### AVAILABLE DATA ###

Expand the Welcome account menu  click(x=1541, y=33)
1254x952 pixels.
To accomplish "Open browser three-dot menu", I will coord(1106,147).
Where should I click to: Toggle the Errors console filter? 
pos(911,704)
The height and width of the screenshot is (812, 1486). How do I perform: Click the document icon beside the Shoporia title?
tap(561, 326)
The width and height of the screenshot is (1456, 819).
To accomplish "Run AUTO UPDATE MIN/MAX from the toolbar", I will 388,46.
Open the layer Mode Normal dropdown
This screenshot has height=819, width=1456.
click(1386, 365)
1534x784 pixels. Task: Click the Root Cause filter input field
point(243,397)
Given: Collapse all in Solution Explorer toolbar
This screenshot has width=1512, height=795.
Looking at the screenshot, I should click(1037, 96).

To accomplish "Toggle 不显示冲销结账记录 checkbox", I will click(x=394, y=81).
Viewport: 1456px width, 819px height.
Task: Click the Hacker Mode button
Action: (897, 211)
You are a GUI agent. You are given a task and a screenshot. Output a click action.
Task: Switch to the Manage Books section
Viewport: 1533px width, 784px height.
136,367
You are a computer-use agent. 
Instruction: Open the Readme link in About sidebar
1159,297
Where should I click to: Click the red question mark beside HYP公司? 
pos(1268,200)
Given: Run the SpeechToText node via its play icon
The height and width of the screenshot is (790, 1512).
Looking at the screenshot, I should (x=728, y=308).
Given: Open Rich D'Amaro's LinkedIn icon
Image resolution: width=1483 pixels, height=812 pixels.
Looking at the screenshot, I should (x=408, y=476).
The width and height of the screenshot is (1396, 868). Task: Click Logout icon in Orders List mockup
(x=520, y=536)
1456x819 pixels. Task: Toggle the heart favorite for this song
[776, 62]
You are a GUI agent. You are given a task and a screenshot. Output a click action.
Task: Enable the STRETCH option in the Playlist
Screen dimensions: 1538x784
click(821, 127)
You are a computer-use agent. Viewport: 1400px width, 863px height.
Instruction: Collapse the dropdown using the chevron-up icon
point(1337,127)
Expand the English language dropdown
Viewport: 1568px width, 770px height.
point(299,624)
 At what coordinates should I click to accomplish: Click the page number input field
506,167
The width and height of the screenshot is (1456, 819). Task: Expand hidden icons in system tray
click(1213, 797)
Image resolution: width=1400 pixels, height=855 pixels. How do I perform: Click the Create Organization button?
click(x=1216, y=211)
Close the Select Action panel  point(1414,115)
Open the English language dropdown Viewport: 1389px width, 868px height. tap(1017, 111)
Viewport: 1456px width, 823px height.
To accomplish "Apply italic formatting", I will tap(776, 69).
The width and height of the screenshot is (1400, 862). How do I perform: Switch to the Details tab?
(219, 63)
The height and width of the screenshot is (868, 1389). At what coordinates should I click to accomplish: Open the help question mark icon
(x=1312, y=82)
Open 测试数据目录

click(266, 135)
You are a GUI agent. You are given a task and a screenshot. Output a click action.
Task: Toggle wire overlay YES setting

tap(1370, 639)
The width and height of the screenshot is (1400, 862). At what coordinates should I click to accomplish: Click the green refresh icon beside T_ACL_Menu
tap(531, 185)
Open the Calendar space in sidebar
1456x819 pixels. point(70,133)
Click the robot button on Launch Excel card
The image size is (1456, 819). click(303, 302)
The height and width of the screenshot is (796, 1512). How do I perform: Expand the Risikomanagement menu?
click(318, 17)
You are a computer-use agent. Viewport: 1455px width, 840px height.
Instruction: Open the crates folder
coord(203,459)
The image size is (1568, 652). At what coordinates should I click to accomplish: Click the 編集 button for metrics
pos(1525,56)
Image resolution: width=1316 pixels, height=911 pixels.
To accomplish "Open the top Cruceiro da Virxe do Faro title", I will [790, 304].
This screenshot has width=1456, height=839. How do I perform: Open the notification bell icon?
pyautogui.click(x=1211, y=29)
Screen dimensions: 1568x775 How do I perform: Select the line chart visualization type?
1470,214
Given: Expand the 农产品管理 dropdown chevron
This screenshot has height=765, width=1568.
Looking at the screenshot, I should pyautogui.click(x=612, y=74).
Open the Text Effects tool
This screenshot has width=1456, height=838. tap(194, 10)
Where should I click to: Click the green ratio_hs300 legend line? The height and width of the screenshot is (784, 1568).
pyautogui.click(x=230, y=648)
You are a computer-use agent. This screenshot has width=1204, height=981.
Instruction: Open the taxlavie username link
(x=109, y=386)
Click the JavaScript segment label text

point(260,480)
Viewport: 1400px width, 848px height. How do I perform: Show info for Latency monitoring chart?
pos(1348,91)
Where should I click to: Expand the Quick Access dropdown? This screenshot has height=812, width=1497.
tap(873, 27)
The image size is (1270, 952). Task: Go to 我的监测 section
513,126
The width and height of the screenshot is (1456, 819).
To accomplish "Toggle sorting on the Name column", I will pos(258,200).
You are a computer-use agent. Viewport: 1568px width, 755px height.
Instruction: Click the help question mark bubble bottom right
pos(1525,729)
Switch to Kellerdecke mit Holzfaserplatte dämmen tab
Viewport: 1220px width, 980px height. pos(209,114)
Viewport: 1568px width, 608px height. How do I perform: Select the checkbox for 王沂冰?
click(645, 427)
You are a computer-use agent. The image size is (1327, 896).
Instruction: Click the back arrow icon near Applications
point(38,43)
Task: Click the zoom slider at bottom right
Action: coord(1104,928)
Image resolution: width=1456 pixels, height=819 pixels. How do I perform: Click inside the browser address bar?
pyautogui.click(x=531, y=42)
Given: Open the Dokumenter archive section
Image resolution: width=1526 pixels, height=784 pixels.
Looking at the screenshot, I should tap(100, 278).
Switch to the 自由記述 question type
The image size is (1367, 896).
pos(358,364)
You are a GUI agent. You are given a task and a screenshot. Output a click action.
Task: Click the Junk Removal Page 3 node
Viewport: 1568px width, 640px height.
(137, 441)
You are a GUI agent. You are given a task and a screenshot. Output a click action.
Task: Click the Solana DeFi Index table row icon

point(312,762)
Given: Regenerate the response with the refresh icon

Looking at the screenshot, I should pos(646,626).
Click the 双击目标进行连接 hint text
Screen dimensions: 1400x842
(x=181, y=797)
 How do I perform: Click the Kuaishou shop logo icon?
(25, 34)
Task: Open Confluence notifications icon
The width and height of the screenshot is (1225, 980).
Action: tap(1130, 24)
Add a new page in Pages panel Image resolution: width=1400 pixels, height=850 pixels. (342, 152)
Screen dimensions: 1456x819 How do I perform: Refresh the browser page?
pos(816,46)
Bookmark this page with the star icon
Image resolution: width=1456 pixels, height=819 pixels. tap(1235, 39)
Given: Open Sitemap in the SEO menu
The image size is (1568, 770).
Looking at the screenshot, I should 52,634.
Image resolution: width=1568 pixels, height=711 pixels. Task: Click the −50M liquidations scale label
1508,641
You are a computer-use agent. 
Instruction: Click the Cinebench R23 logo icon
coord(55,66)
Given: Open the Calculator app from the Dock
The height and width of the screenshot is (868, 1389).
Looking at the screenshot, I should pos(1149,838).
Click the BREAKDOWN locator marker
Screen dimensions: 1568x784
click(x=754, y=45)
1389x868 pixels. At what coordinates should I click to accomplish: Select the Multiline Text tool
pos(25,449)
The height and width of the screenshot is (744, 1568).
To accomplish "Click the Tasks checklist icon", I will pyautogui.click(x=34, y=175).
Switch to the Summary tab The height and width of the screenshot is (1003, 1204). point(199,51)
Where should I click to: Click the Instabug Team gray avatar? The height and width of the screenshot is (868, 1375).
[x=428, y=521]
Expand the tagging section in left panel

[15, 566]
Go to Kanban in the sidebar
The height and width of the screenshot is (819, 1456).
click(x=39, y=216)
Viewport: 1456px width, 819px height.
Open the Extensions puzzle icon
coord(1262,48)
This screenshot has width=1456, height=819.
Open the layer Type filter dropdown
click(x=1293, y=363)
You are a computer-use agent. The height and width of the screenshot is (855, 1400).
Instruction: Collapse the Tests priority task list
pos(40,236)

###

◆ EXERCISE REQUIREMENTS:
What is needed is each line of the entries that contains the word "node".

◆ EXERCISE RESPONSE:
Given: Run the SpeechToText node via its play icon
Task: Click the Junk Removal Page 3 node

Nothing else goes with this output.